Each entry should be duplicated exactly, with no line missing.

::: INPUT :::

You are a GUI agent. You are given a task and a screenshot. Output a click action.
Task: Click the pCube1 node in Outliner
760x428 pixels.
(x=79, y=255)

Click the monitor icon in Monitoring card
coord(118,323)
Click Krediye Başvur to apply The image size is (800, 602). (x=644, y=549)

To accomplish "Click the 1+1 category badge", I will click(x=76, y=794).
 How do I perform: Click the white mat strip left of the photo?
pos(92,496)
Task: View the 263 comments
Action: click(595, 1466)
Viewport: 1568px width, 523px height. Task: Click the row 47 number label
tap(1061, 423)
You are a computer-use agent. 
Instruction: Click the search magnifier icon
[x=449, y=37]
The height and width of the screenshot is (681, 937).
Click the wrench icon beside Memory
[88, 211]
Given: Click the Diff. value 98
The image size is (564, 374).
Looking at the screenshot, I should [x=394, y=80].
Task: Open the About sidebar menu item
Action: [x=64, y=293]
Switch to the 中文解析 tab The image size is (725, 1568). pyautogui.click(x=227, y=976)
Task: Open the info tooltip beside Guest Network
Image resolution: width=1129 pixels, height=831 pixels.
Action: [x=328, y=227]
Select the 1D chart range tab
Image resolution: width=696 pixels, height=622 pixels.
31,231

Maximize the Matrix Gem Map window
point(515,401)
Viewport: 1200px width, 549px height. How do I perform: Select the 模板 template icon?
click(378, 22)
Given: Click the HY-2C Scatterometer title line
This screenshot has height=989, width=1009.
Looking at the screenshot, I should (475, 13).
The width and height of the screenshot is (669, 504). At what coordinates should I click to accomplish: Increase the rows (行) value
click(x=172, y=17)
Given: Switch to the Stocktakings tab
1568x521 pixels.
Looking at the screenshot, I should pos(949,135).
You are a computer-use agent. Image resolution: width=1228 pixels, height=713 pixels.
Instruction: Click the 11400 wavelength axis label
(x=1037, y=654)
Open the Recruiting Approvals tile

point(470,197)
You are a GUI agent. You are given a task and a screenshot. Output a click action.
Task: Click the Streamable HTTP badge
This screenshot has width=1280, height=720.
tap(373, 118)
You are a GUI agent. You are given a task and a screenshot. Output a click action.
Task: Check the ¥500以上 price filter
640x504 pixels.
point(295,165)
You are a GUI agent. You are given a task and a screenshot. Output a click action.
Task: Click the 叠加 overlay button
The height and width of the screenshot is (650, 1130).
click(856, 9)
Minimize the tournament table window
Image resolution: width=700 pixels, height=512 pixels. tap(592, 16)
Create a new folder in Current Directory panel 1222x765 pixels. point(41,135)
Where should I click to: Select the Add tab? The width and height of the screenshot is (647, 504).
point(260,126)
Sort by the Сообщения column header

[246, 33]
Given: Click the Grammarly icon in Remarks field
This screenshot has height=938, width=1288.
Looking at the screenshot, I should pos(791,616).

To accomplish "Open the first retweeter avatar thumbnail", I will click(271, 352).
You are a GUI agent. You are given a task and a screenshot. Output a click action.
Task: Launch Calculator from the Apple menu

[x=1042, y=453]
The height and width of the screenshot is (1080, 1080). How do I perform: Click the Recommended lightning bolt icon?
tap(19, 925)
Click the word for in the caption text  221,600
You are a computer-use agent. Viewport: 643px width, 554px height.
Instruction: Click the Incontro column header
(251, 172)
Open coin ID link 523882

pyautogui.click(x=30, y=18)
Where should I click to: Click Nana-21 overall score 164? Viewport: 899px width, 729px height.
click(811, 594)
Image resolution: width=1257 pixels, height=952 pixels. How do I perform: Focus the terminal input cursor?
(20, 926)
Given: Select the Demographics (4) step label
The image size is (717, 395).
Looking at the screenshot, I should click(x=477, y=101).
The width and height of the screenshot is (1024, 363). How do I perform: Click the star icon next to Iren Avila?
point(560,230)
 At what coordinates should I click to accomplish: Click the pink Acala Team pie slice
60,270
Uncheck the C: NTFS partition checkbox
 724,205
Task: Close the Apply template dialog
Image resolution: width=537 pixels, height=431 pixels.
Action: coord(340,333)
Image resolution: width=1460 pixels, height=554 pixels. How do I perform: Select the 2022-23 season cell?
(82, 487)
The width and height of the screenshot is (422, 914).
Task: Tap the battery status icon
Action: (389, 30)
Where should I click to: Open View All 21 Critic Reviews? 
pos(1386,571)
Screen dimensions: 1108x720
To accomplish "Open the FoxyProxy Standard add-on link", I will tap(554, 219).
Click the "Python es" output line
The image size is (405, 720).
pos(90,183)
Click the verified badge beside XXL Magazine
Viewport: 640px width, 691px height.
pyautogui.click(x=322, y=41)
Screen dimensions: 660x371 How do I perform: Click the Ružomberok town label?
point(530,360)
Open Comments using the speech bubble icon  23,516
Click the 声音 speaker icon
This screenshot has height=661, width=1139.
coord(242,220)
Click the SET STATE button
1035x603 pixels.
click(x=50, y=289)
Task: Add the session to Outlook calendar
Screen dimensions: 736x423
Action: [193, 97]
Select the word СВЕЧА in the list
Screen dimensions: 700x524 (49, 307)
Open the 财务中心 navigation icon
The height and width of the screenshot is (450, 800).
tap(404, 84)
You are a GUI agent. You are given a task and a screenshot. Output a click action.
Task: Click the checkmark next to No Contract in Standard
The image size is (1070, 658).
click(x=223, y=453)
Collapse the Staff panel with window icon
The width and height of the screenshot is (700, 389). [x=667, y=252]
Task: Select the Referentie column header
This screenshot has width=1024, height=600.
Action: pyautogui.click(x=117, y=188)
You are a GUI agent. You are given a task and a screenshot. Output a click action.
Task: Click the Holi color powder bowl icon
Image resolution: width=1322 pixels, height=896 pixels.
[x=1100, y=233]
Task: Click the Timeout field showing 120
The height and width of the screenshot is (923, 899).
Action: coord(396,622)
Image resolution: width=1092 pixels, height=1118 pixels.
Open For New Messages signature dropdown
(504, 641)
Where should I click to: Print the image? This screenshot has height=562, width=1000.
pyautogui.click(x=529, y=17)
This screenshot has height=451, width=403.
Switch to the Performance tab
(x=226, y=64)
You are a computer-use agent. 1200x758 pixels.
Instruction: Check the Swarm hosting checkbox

:::

- **TASK SOLUTION**
You are a GUI agent. You are given a task and a screenshot. Output a click action.
Task: Click the pCube1 node in Outliner
760x428 pixels.
(x=79, y=255)

Click the monitor icon in Monitoring card
coord(118,323)
Click Krediye Başvur to apply The image size is (800, 602). (x=644, y=549)

To accomplish "Click the 1+1 category badge", I will click(x=76, y=794).
 How do I perform: Click the white mat strip left of the photo?
pos(92,496)
Task: View the 263 comments
Action: click(595, 1466)
Viewport: 1568px width, 523px height. Task: Click the row 47 number label
tap(1061, 423)
You are a computer-use agent. 
Instruction: Click the search magnifier icon
[x=449, y=37]
The height and width of the screenshot is (681, 937).
Click the wrench icon beside Memory
[88, 211]
Given: Click the Diff. value 98
The image size is (564, 374).
Looking at the screenshot, I should [x=394, y=80].
Task: Open the About sidebar menu item
Action: [x=64, y=293]
Switch to the 中文解析 tab The image size is (725, 1568). pyautogui.click(x=227, y=976)
Task: Open the info tooltip beside Guest Network
Image resolution: width=1129 pixels, height=831 pixels.
Action: [x=328, y=227]
Select the 1D chart range tab
Image resolution: width=696 pixels, height=622 pixels.
31,231

Maximize the Matrix Gem Map window
point(515,401)
Viewport: 1200px width, 549px height. How do I perform: Select the 模板 template icon?
click(378, 22)
Given: Click the HY-2C Scatterometer title line
This screenshot has height=989, width=1009.
Looking at the screenshot, I should (475, 13).
The width and height of the screenshot is (669, 504). At what coordinates should I click to accomplish: Increase the rows (行) value
click(x=172, y=17)
Given: Switch to the Stocktakings tab
1568x521 pixels.
Looking at the screenshot, I should pos(949,135).
You are a computer-use agent. Image resolution: width=1228 pixels, height=713 pixels.
Instruction: Click the 11400 wavelength axis label
(x=1037, y=654)
Open the Recruiting Approvals tile

point(470,197)
You are a GUI agent. You are given a task and a screenshot. Output a click action.
Task: Click the Streamable HTTP badge
This screenshot has width=1280, height=720.
tap(373, 118)
You are a GUI agent. You are given a task and a screenshot. Output a click action.
Task: Check the ¥500以上 price filter
640x504 pixels.
point(295,165)
You are a GUI agent. You are given a task and a screenshot. Output a click action.
Task: Click the 叠加 overlay button
The height and width of the screenshot is (650, 1130).
click(856, 9)
Minimize the tournament table window
Image resolution: width=700 pixels, height=512 pixels. tap(592, 16)
Create a new folder in Current Directory panel 1222x765 pixels. point(41,135)
Where should I click to: Select the Add tab? The width and height of the screenshot is (647, 504).
point(260,126)
Sort by the Сообщения column header

[246, 33]
Given: Click the Grammarly icon in Remarks field
This screenshot has height=938, width=1288.
Looking at the screenshot, I should pos(791,616).

To accomplish "Open the first retweeter avatar thumbnail", I will click(271, 352).
You are a GUI agent. You are given a task and a screenshot. Output a click action.
Task: Launch Calculator from the Apple menu

[x=1042, y=453]
The height and width of the screenshot is (1080, 1080). How do I perform: Click the Recommended lightning bolt icon?
tap(19, 925)
Click the word for in the caption text  221,600
You are a computer-use agent. Viewport: 643px width, 554px height.
Instruction: Click the Incontro column header
(251, 172)
Open coin ID link 523882

pyautogui.click(x=30, y=18)
Where should I click to: Click Nana-21 overall score 164? Viewport: 899px width, 729px height.
click(811, 594)
Image resolution: width=1257 pixels, height=952 pixels. How do I perform: Focus the terminal input cursor?
(20, 926)
Given: Select the Demographics (4) step label
The image size is (717, 395).
Looking at the screenshot, I should click(x=477, y=101).
The width and height of the screenshot is (1024, 363). How do I perform: Click the star icon next to Iren Avila?
point(560,230)
 At what coordinates should I click to accomplish: Click the pink Acala Team pie slice
60,270
Uncheck the C: NTFS partition checkbox
 724,205
Task: Close the Apply template dialog
Image resolution: width=537 pixels, height=431 pixels.
Action: coord(340,333)
Image resolution: width=1460 pixels, height=554 pixels. How do I perform: Select the 2022-23 season cell?
(82, 487)
The width and height of the screenshot is (422, 914).
Task: Tap the battery status icon
Action: (389, 30)
Where should I click to: Open View All 21 Critic Reviews? 
pos(1386,571)
Screen dimensions: 1108x720
To accomplish "Open the FoxyProxy Standard add-on link", I will tap(554, 219).
Click the "Python es" output line
The image size is (405, 720).
pos(90,183)
Click the verified badge beside XXL Magazine
Viewport: 640px width, 691px height.
pyautogui.click(x=322, y=41)
Screen dimensions: 660x371 How do I perform: Click the Ružomberok town label?
point(530,360)
Open Comments using the speech bubble icon  23,516
Click the 声音 speaker icon
This screenshot has height=661, width=1139.
coord(242,220)
Click the SET STATE button
1035x603 pixels.
click(x=50, y=289)
Task: Add the session to Outlook calendar
Screen dimensions: 736x423
Action: [193, 97]
Select the word СВЕЧА in the list
Screen dimensions: 700x524 (49, 307)
Open the 财务中心 navigation icon
The height and width of the screenshot is (450, 800).
tap(404, 84)
You are a GUI agent. You are given a task and a screenshot. Output a click action.
Task: Click the checkmark next to No Contract in Standard
The image size is (1070, 658).
click(x=223, y=453)
Collapse the Staff panel with window icon
The width and height of the screenshot is (700, 389). [x=667, y=252]
Task: Select the Referentie column header
This screenshot has width=1024, height=600.
Action: pyautogui.click(x=117, y=188)
You are a GUI agent. You are given a task and a screenshot. Output a click action.
Task: Click the Holi color powder bowl icon
Image resolution: width=1322 pixels, height=896 pixels.
[x=1100, y=233]
Task: Click the Timeout field showing 120
The height and width of the screenshot is (923, 899).
Action: coord(396,622)
Image resolution: width=1092 pixels, height=1118 pixels.
Open For New Messages signature dropdown
(504, 641)
Where should I click to: Print the image? This screenshot has height=562, width=1000.
pyautogui.click(x=529, y=17)
This screenshot has height=451, width=403.
Switch to the Performance tab
(x=226, y=64)
You are a computer-use agent. 1200x758 pixels.
Instruction: Check the Swarm hosting checkbox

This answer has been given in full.